[pacman-dev] [PATCH 0/1] libalpm: fix resuming after HTTP error
Hi, there. When downloading packages, the libalpm may save a body of a unsuccessful HTTP response (e.g. 404). The saved part will then be treated as a partially download package, from where the download will be resumed, resulting in a corrupted package. Steps to reproduce: 1. Prepend a invalid mirror to mirrorlist, say http://example.com/$repo/os/$arch 2. Pick any package, say inkscape 3. (Re-)Install the chosen package with `pacman -S` 4. Pacman gets a HTTP 404 error when trying the newly added "mirror", saving its body as the partially downloaded package 5. Pacman retries the subsequent real mirrors, resuming its download 6. At last, pacman complains with "File ... corrupted (invalid or corrupted package (PGP signature))" This patch fixs the problem by letting curl fails on HTTP error, preventing it from accepting such an invalid HTTP body. Regards, Hung-I Wang --- Hung-I Wang (1): libalpm: fix resuming after HTTP error lib/libalpm/dload.c | 5 ++++- 1 file changed, 4 insertions(+), 1 deletion(-) -- 2.31.1
`curl_retry_next_server` tries to resume a download whenever possible (introduced in 8bf17b2) even if its preceding HTTP request returns an error (with status code >= 400, e.g. 404 when a mirror is only partially synced). It may result in a corrupted package if the preceding HTTP response with error carries a non-empty body, which is then written to a tempfile as if it is part of the package binary.

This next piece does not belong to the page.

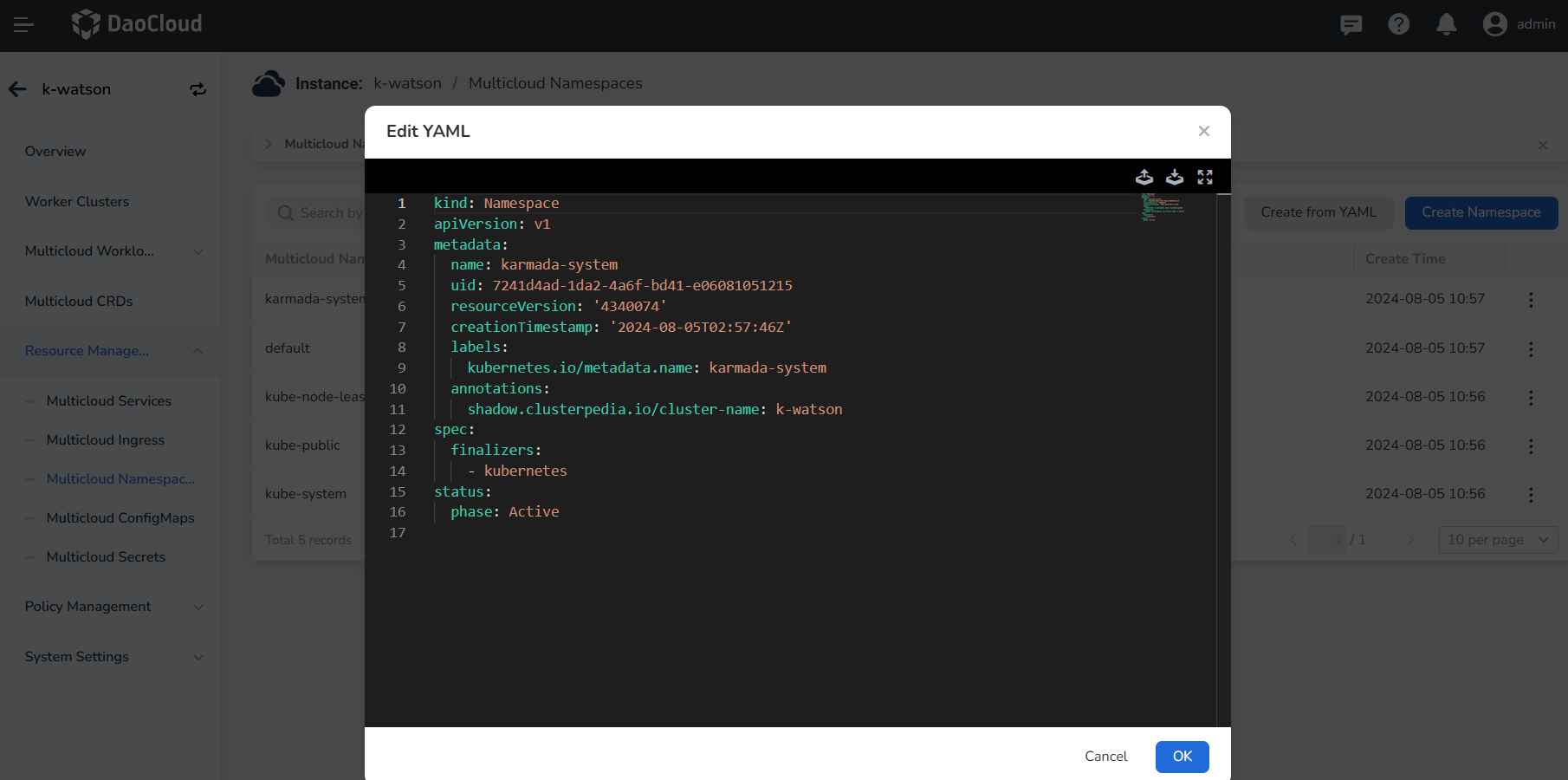This screenshot has height=780, width=1568.
Task: Expand YAML editor to fullscreen
Action: tap(1205, 177)
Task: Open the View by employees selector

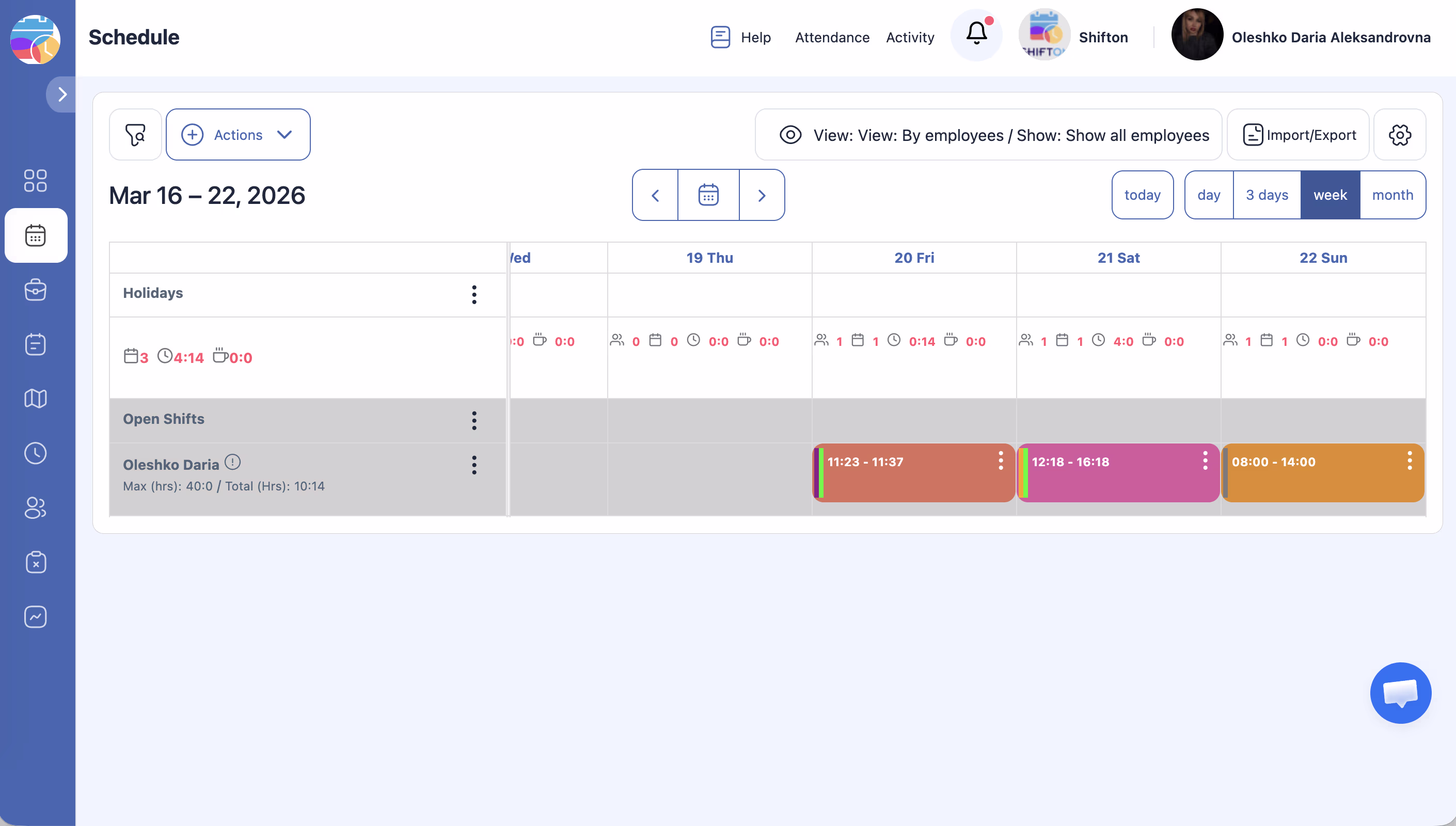Action: pyautogui.click(x=988, y=134)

By activating `CURLOPT_FAILONERROR`, the tempfile won't be written unless the HTTP response indicates a successful status. Signed-off-by: Hung-I Wang <whygowe@gmail.com> --- lib/libalpm/dload.c | 5 ++++- 1 file changed, 4 insertions(+), 1 deletion(-) diff --git a/lib/libalpm/dload.c b/lib/libalpm/dload.c index 2d8b4d6d..faa3d9f2 100644 --- a/lib/libalpm/dload.c +++ b/lib/libalpm/dload.c @@ -338,6 +338,7 @@ static void curl_set_handle_opts(CURL *curl, struct dload_payload *payload) curl_easy_setopt(curl, CURLOPT_TCP_KEEPINTVL, 60L); curl_easy_setopt(curl, CURLOPT_HTTPAUTH, CURLAUTH_ANY); curl_easy_setopt(curl, CURLOPT_PRIVATE, (void *)payload); + curl_easy_setopt(curl, CURLOPT_FAILONERROR, 1); _alpm_log(handle, ALPM_LOG_DEBUG, "%s: url is %s\n", payload->remote_name, payload->fileurl); @@ -427,7 +428,8 @@ static int curl_retry_next_server(CURLM *curlm, CURL *curl, struct dload_payload len = strlen(server) + strlen(payload->filepath) + 2; MALLOC(payload->fileurl, len, RET_ERR(handle, ALPM_ERR_MEMORY, -1)); snprintf(payload->fileurl, len, "%s/%s", server, payload->filepath); - + _alpm_log(handle, ALPM_LOG_DEBUG, "%s: url is %s\n", + payload->remote_name, payload->fileurl); fflush(payload->localf); @@ -496,6 +498,7 @@ static int curl_check_finished_download(CURLM *curlm, CURLMsg *msg, /* was it a success? */ switch(curlerr) { case CURLE_OK: + case CURLE_HTTP_RETURNED_ERROR: /* get http/ftp response code */ _alpm_log(handle, ALPM_LOG_DEBUG, "%s: response code %ld\n", payload->remote_name, payload->respcode); -- 2.31.1
On 2/6/21 9:44 pm, Hung-I Wang wrote:
`curl_retry_next_server` tries to resume a download whenever possible (introduced in 8bf17b2) even if its preceding HTTP request returns an error (with status code >= 400, e.g. 404 when a mirror is only partially synced).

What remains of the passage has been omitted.